- Title: ALBANIA: Minister declares war on date shell mussel trade
- Date: 4th February 2014
- Summary: VLORA, ALBANIA (FEBRUARY 2, 2014) (REUTERS) VARIOUS OF THE COAST IN JALA-VLORA MUNICIPALITY VLORA, ALBANIA (UNDATED UNDERWATER FOOTAGE OF DIVER IGLI PUSTINA) ==MUTE== SCUBA DIVER/ FISH SCHOOLING FISH SHOALING CORAL REEF LOBSTER HIDING IN THE REEF FISH SHOALING SCUBA DIVER DIVING TWO SCUBA DIVERS INSPECTING THE REEF TIRANA, ALBANIA (JANUARY 31, 2014) (REUTERS) (SOUNDBITE) (Albanian) DIVER, IGLI PUSTINA, SAYING: "I think that it was about time for this new law to come into power and act to protect the Albanian fauna, against the dynamite usage because it is being used everywhere for fishing and mussel extraction. It is a total destruction." TIRANA, ALBANIA (JANUARY 28, 2014) (REUTERS) PEOPLE PASS BY THE ALBANIAN MINISTRY OF AGRICULTURE, RURAL DEVELOPMENT AND WATER ADMINISTRATION SIGN READING :" REPUBLIC OF ALBANIA: MINISTRY OF AGRICULTURE, RURAL DEVELOPMENT AND WATER ADMINISTRATION" ALBANIAN MINISTER OF AGRICULTURE, RURAL DEVELOPMENT AND WATER ADMINISTRATION, EDMOND PANARITI ARRIVES TO MEET THE REPRESENTATIVES OF FISHING INDUSTRY (SOUNDBITE) (Albanian) ALBANIAN MINISTER OF AGRICULTURE, RURAL DEVELOPMENT AND WATER ADMINISTRATION, EDMOND PANARITI, SAYING: "Allow me to raise attention in this meeting to all the operators in this field that under no circumstances they should allow gathering sea products and in particular date shells as its harvest severely damages the underwater system, limestone rocks and coral belt,"
- Embargoed: 19th February 2014 12:00
- Location: Albania
- Country: Albania
- Topics: General
- Reuters ID: LVA4M7PPFQ1Z7WJ7VDHT37UW6PNI
- Story Text: Albania's fisheries minister has declared war on a thriving black market in date shell mussels, vowing to enforce a widely flouted ban on harvesting of the endangered species in the hope of saving his country's Adriatic seabed.
The mussels, oblong-shaped like their fruity namesake the Arabian date, are harvested by divers who inflict untold damage on the ecosystem by using hammers and chisels to extract them from rocks and coral reefs.
Albania's former communist regime outlawed the harvesting of date mussels but the delicacy has been openly sold, served and eaten during two decades of democracy despite the continued ban.
"I think that it was about time for this new law to come into power and act to protect the Albanian fauna against the dynamite usage because it is being used everywhere for fishing and mussel extraction.

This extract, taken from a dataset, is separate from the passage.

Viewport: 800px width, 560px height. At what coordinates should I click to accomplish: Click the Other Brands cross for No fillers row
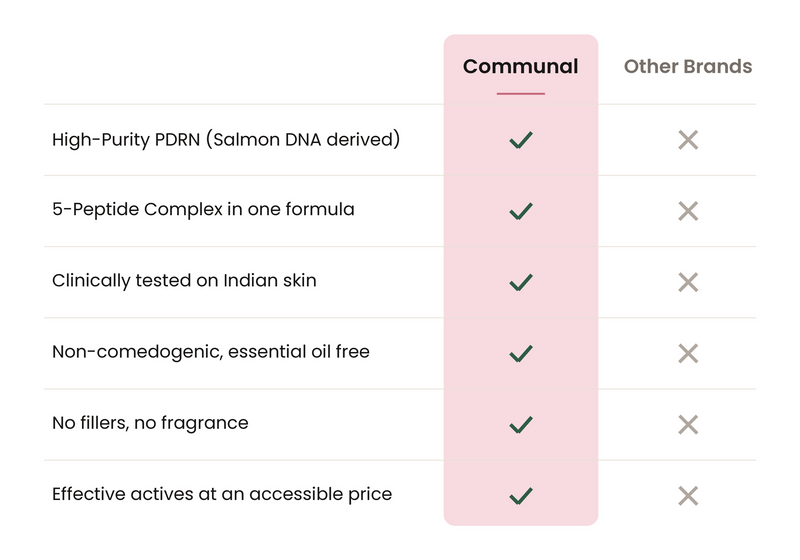(x=688, y=424)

It is a total destruction," said diver Igli Pustina.
Fishery minister Edmond Panariti, who took office in September, first vowed last month to halt the "barbaric" trade, but was dismissed as naive and openly defied two days later by a fellow cabinet minister who dined on date shells at a Tirana restaurant, an aide said.
Undeterred, Panariti has now redoubled his efforts, promising arrest and trial for anybody who flouts the ban.
"Allow me to raise attention in this meeting to all the operators in this field that under no circumstances they should allow gathering sea products and in particular date shells as its harvest severely damages the underwater system, limestone rocks and coral belt," the minister told a group of fish traders and restaurateurs last week.
We cannot allow them to turn our coast into a desert, he said of the harvesters, noting that one square metre of rock or coral reef is destroyed for every plate of date shell spaghetti.
The harvesting of date shells is banned along the whole Adriatic coast, with the exception of a thin strip of sea that belongs to Bosnia. In the Bosnian capital Sarajevo, one online seafood shop offers home delivery at just over $30 per kg.
They are hard to find in European Union member states Slovenia and Croatia, where offenders face fines of hundreds of euros. But they can still be enjoyed in secrecy by those in the know in Montenegro.
In the Albanian coastal town of Vlora at the weekend, a plate of spaghetti with date shells featured on a restaurant menu for 800 leks ($7.6) and risotto for 900 leks.
Gjergj Luca, a major Albanian trader in seafood, told Reuters: "Our problem is that we first destroy our fauna and then remind ourselves we need to save it. I congratulate my friends at the ministry for raising this problem that certainly has to be eliminated because it is completely destroying the fauna. But, I consider that alongside this problem other problems that are bigger than date shells should be raised: like dynamite usage in fishing which is completely destroying the Albanian fauna and nobody is taking responsibility for this."